Marizka Coetzer
Journalist
2 minute read
29 Dec 2021
7:33 pm

Fight rages on over New Year’s Eve curfew

Marizka Coetzer

DA's Steenhuisen earlier in the week said ending the curfew would be an easy and also a logical way to boost the economy.

2 April 2020 - Cape Town,South Africa : Empty streets in the city of Cape Town during the lockdown for Covid-19.

The fight to get the midnight to 4am curfew lifted before New Year’s Eve is continuing as more organisations call for the restriction to be removed.

Earlier this month, AfriForum’s legal team brought an urgent application in the High Court in Pretoria to set aside the national curfew.

This week, leader of the Democratic Alliance (DA) John Steenhuisen called on President Cyril Ramaphosa to end the curfew before New Year’s Eve.

“Hospitalisation rates are low across the country.

“Omicron has proved to be far milder than past variants.

“Meantime, vaccines have proven to be extremely effective at protecting against severe disease and death, so those in the high-risk group have had ample opportunity to opt for personal protection,” he said.

Steenhuisen said the real crisis now was the state of the economy and the widespread suffering caused from loss of livelihoods.

He added that the DA has never supported curfews.

“We have never found it to be a rational or justifiable denial of freedom.”

Steenhuisen said ending the curfew would be an easy and also a logical way to boost the economy.

“Particularly the restaurant and events industry, which are major employers and which have taken huge strain and made immense sacrifices during the pandemic.

“Law enforcement should be focused on preventing drunk driving and real criminality, not curfew breakers on New Year’s Eve,” he added.

Restaurants of South Africa chief executive Wendy Alberts said they supported the lobby groups, hospitality groups and tourism industry in the fight to lift the curfew.
_____
# [What needs to be done]
Continue the news article about the dispute over South Africa's New Year's Eve curfew from the point where it ends. The listing that comes next is separate material and has no connection to the article on the curfew.

# [Excerpted records]
_____
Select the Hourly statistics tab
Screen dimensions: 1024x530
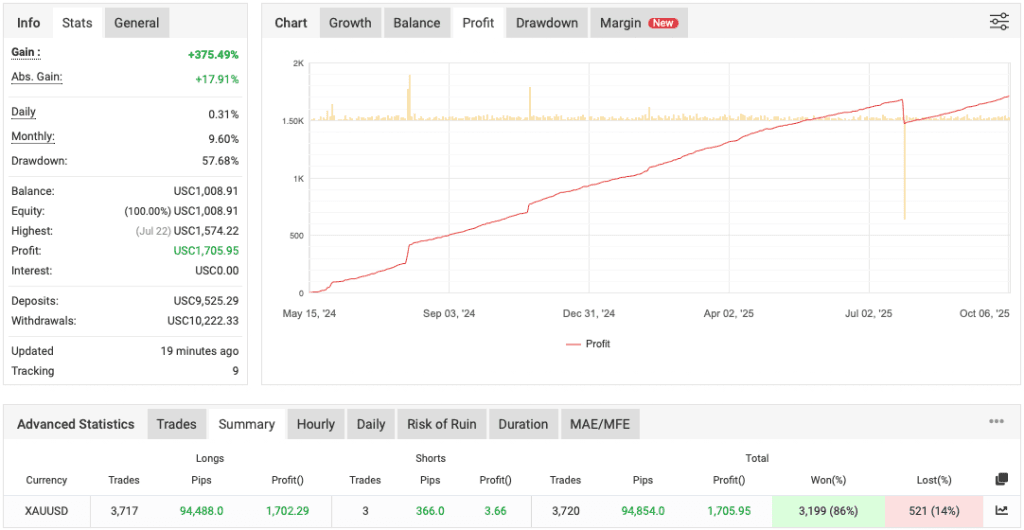pos(316,424)
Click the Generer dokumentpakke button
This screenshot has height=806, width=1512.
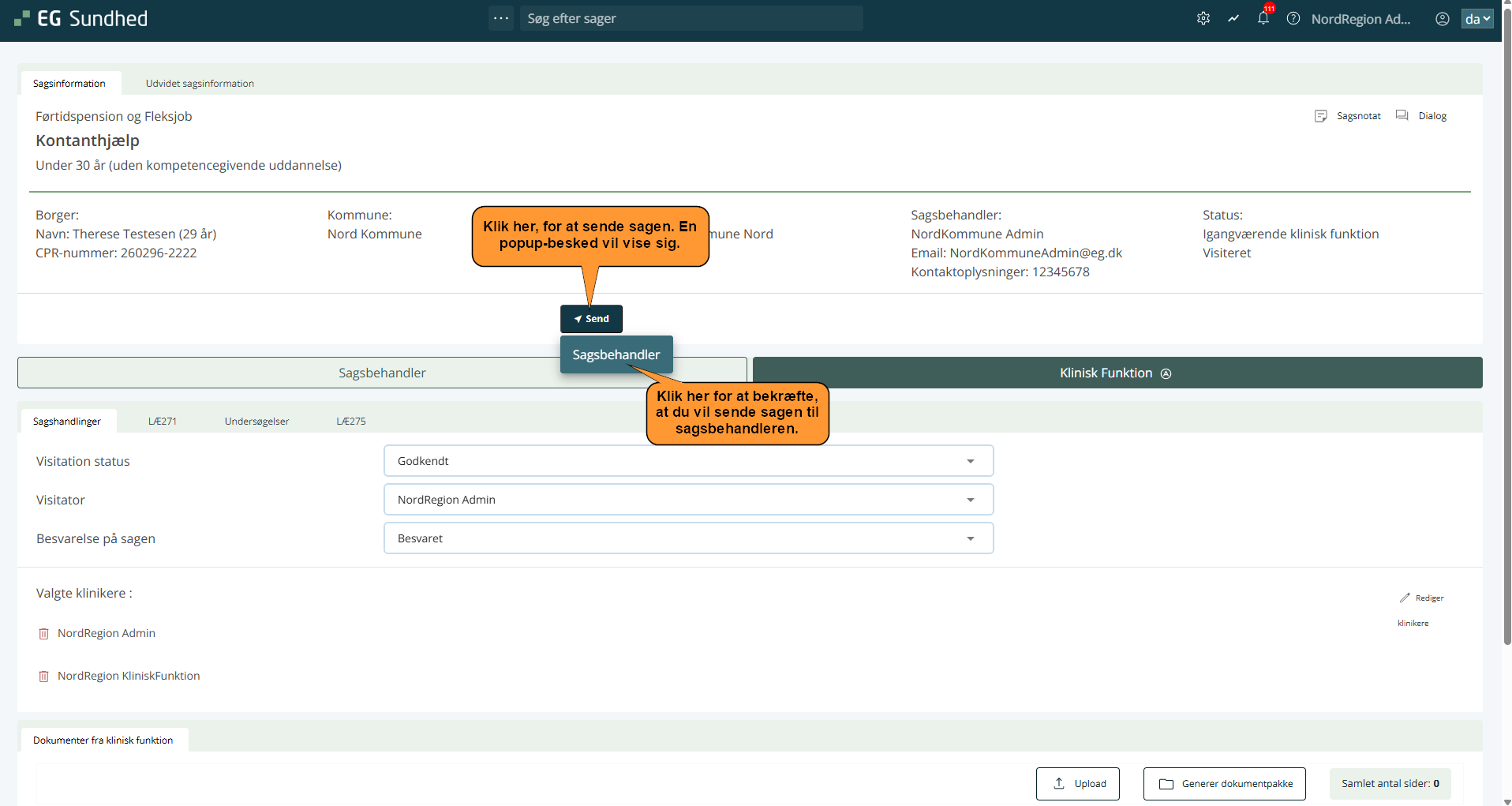[x=1224, y=784]
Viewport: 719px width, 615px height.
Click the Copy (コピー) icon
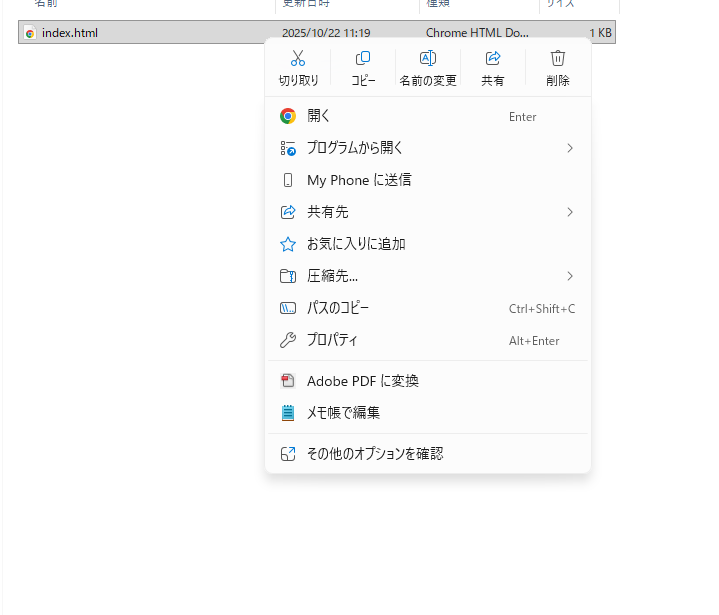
_____
# [Answer below]
“There is absolutely no evidence that lockdown prevents the spread of the virus,” Alberts said. She said the reason for the lockdown was to adequately prepare the healthcare system to cope with the influx of Covid patients.

“The economy was heavily impacted and our industry has been heavily impacted.

“We have seen the devastation of thousands of restaurants permanently closed and hundreds of thousands of people who lost their jobs permanently,” she said.

Alberts said the industry had made massive sacrifices.

“South Africa deserves to be free and to celebrate New Year’s Eve legally with friends and family in environments that are controlled and safe,” she said.

Human rights activist and lawyer Schalk van der Merwe said he couldn’t see any link between the curfew and Covid infections. Van der Merwe said if the curfew was implemented as a Covid measure he would oppose it on that principle.

“I understand the government was of the opinion that the amount of accidents occurring during nights could cause hospitals to overflow if there was an influx of patients due to the pandemic,” Van der Merwe said.

But he had very few problems with the curfew being maintained during the night of New Year’s Eve.

“Especially as we’ve seen over the years there is a big amount of criminal activity happening on New Year’s Eve,” he said.